# Any news of cabelas or basspro in Lodi?



## BuckBlocker (Aug 18, 2012)

There was a lot of buzz a few years back about a Cabelas store or possibly a Bass Pro Shop going in the Lodi Ohio area. Was that just rumors, or what? Anyone know anything???


Outdoor Hub mobile, the outdoor information engine


----------



## gmoney9 (Jan 20, 2012)

Not going to happen. Burbank doesnt have to zoning for it.

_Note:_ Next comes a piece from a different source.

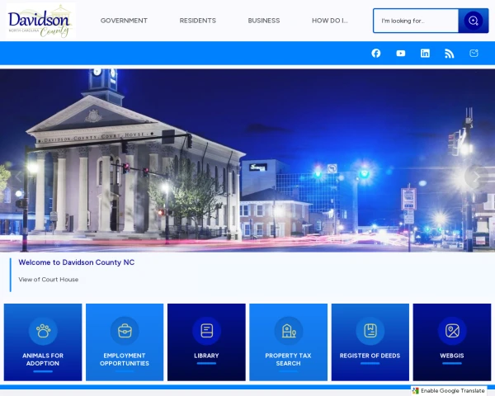This screenshot has width=495, height=396.
Task: Click the LinkedIn icon
Action: click(x=425, y=53)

Outdoor Hub mobile, the outdoor information engine


----------



## FISHIN 2 (Jun 22, 2005)

Cabela's chose Franklin County, Columbus, in the Polaris Mall district to build a new building, however, it seems to be only around 84,00 sq.ft, thats 1/3 the size of Dundee building, still will be 75 miles closer to me though !!!, not good. Mike


----------



## BuckBlocker (Aug 18, 2012)

Hmmmmm, any announcement of opening date?


Genesis 27:3
|\
| ) ---->
|/


----------



## SAUGEYECRAPPIEMAN (Dec 19, 2004)

Spring of 2013


----------



## chevyjay (Oct 6, 2012)

and the new cabelas in avon is about a 40 minute drive up rt. 83 from lodi


----------